[Source data]
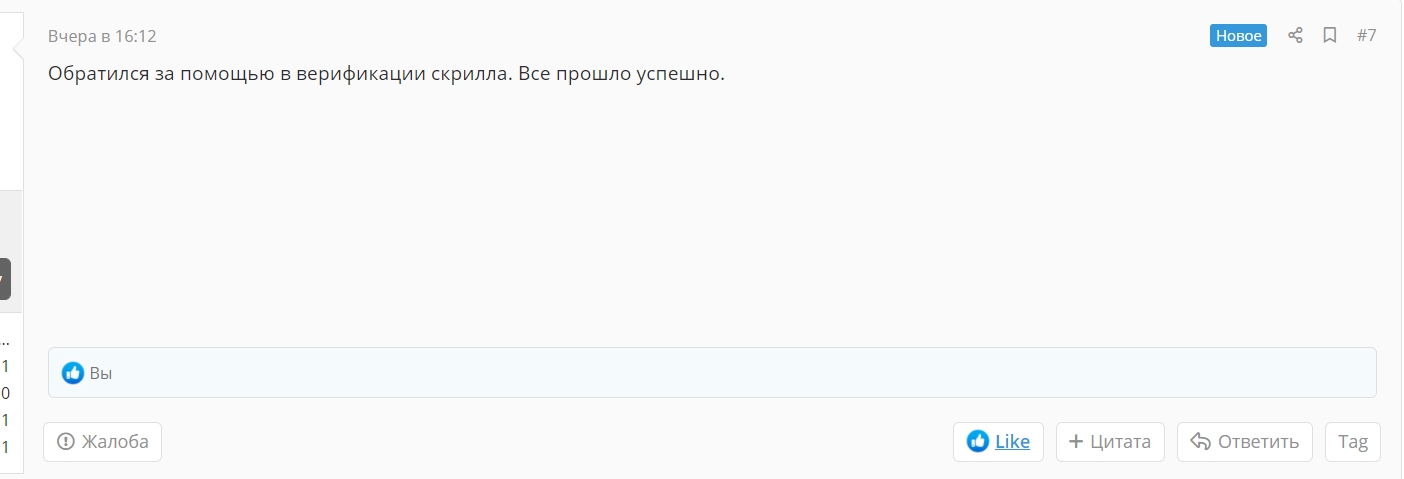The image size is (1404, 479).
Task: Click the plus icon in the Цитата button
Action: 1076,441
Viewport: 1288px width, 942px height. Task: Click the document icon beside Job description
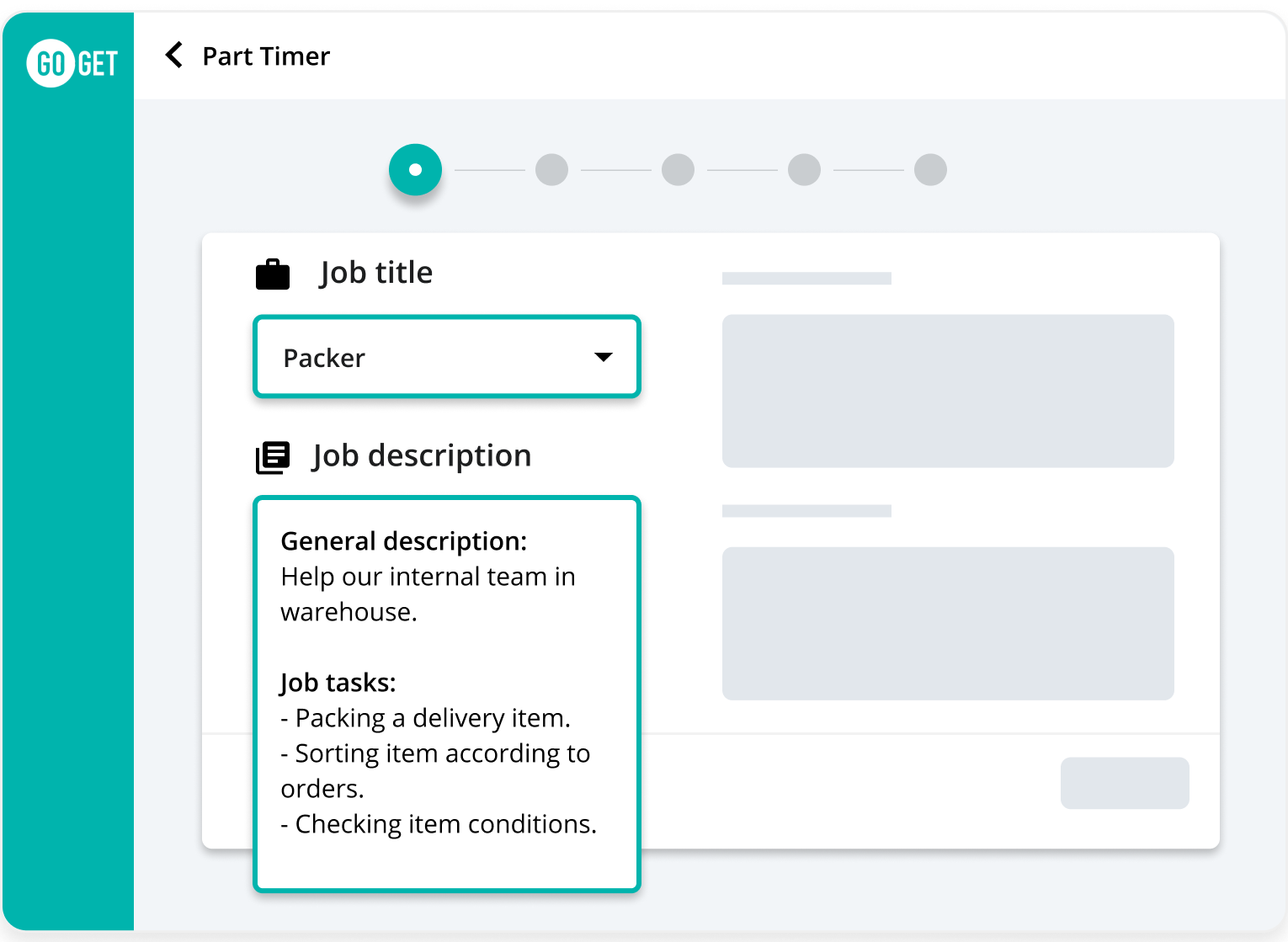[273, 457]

◆ Your task ◆
Copy every line of the records above word for word, leaving out the pictures.

◆ Full output ◆
The image size is (1404, 479).
Task: Click the plus icon in the Цитата button
Action: 1076,441
Viewport: 1288px width, 942px height. Task: Click the document icon beside Job description
[273, 457]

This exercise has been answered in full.